For a developer deciding whether to trust these figures, the practical move is to wait for outside signal. Watch Artificial Analysis, LMSYS Chatbot Arena, and livebench.ai over the coming weeks; if Command A+ lands near its claimed numbers on those, the self-reported set gains credibility. Until then, run the agentic and reasoning evals that match your workload rather than adopting the blog figures as given.

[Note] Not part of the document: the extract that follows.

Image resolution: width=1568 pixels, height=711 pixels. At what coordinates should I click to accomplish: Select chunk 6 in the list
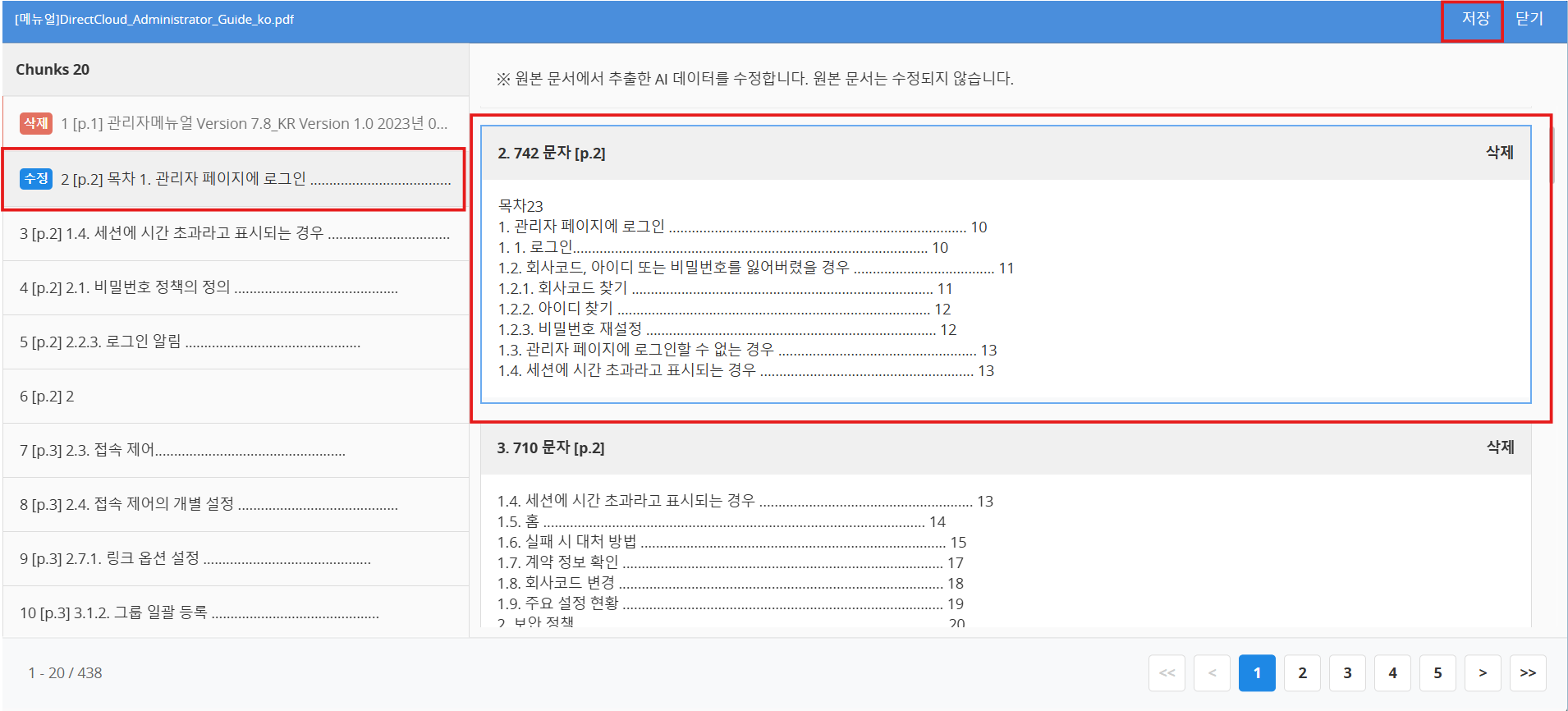(235, 397)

The Priority Audience: Sovereign AI, Air-Gap Environments, and Multilingual Stacks

The clearest beneficiaries of Command A+ are organizations that cannot route inference through a US cloud API: national governments, defense and intelligence stacks, and regulated enterprises that need a frontier model running on-premises or fully air-gapped. Cohere positions the model explicitly for this "sovereign" and critical-infrastructure use case, and the Apache 2.0 license is what makes it viable — self-hosting, fine-tuning, and shipping commercial products on the weights all become legal without a non-compete clause or per-seat licensing negotiation .

The second draw is auditability. Command A+ models retrieval and generation jointly, so factual claims map back to source documents at generation time rather than being stitched on afterward by a separate citation pass . For legal, medical, and financial RAG — where an unsourced assertion is a liability, not just a quality issue — native grounding is the feature that justifies the evaluation effort.

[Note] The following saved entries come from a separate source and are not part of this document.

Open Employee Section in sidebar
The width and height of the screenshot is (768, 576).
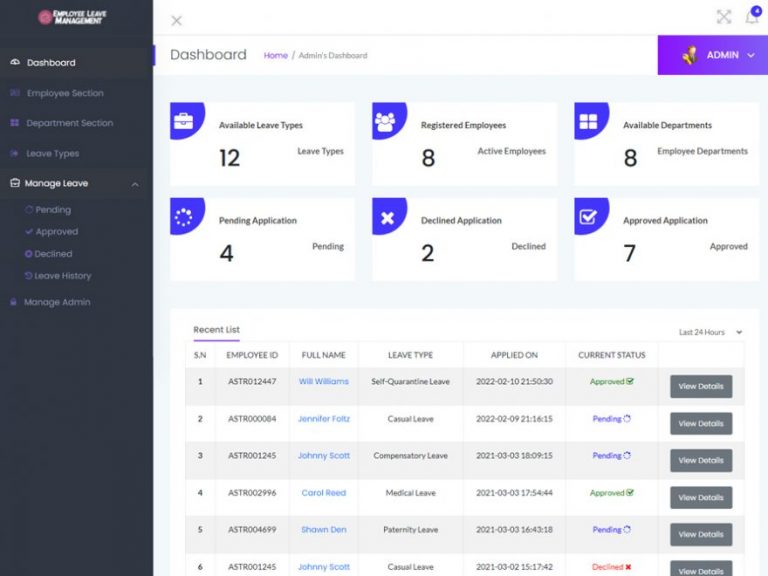pyautogui.click(x=64, y=93)
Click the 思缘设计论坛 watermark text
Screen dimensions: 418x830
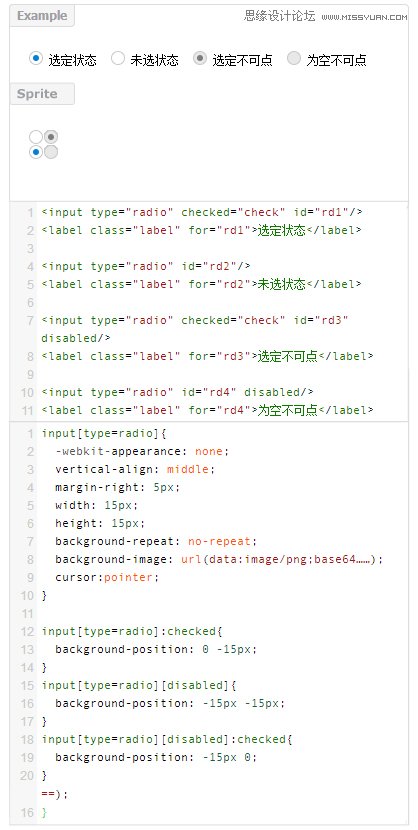pyautogui.click(x=279, y=16)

"Native citation grounding aims at auditable RAG in legal, medical, and financial workflows, where retrieval and generation are jointly modeled so factual claims map to source documents," per Cohere's release framing (source: Cohere).

Third is language breadth. Command A+ covers 48 languages including every official EU language — more than double the 23 of earlier Command A models . That makes it the first Cohere model with enough multilingual parity to be a serious candidate for EU compliance scenarios that demand consistent behavior across member-state languages, not just English plus a handful of majors.

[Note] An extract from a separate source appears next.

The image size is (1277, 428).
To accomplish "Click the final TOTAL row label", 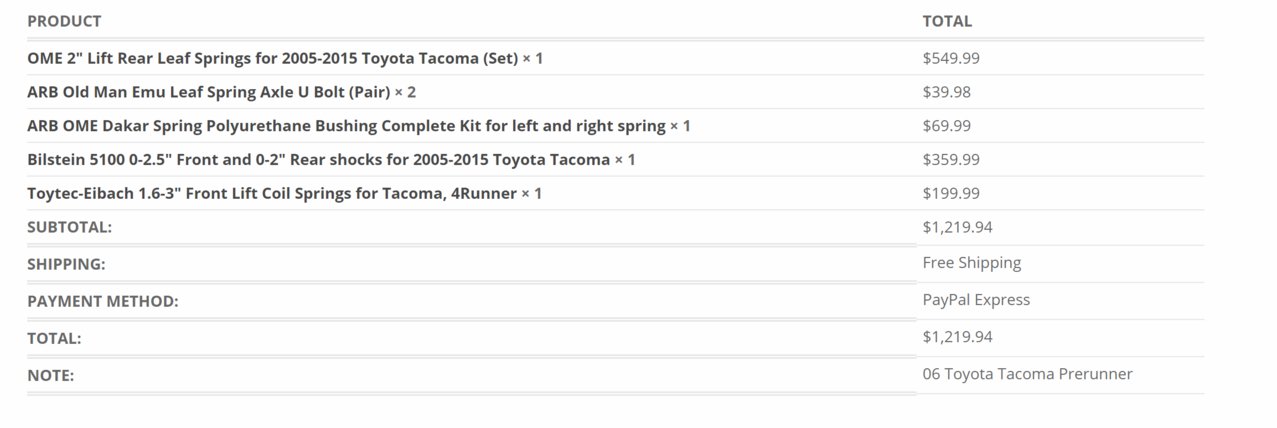I will pos(54,338).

Finally, packaging matters for builders. The single ID command-a-plus-05-2026 consolidates vision, reasoning, multilingual, tool use, and citation capabilities that previously shipped as separate Command A variants . One endpoint, one weight set to host — meaningfully less integration surface for a team standing up an air-gapped agent than juggling four specialized checkpoints.

What the Distribution Gaps Mean If You're Not on Azure

CC-BY-NC is out. Does Cohere's '4-bit lossless' claim hold?

Where you can actually call Command A+ is narrower than the license suggests. At launch, only two managed paths are confirmed: Cohere's own API across all tiers, and Microsoft Azure AI Foundry . Cohere's model overview lists command-a-plus-05-2026 as N/A on Amazon Bedrock, Amazon SageMaker, and Oracle OCI, with no published timeline for adding them . For an AWS-primary or OCI-primary stack, the Apache 2.0 headline does not translate into a one-line endpoint swap.

The hosted-access terms tighten the picture further. Trial keys are capped at 20 requests per minute and 1,000 API calls per month, and production pricing is not published as a per-token rate — the docs route production usage to Model Vault or private deployment via sales@cohere.com rather than a posted figure . So even the managed route asks for a sales conversation before any serious volume.

If you are not on Azure and cannot self-host, that leaves two contingencies. One: wait for a Bedrock, SageMaker, or OCI listing that Cohere has not committed to. Two: provision your own cluster — viable because the model fits on a single B200 or two H100s , but contingent on the weights being publicly downloadable, which remains unsettled. Teams that need a commercial deployment this quarter should treat the Cohere API or Azure as the default and scope a private-cluster fallback before betting a roadmap on a Bedrock date that does not yet exist.

The W4A4 Opacity Problem: Apache 2.0 Declared, Independent Reproduction Absent

Apache 2.0 was declared for Command A+ on May 20, 2026, but a license grant is not the same as a downloadable artifact. As of writing, no Hugging Face Hub listing for the command-a-plus-05-2026 checkpoints has been independently confirmed, and the two release briefs themselves diverge on whether public weights were actually posted . "Apache 2.0 license on an API-served model" permits commercial use in principle; "weights you can pull and run air-gapped today" is the thing sovereign-AI and air-gap buyers are actually paying for. Those are not interchangeable, and the gap between them is where the open-source claim is most contested.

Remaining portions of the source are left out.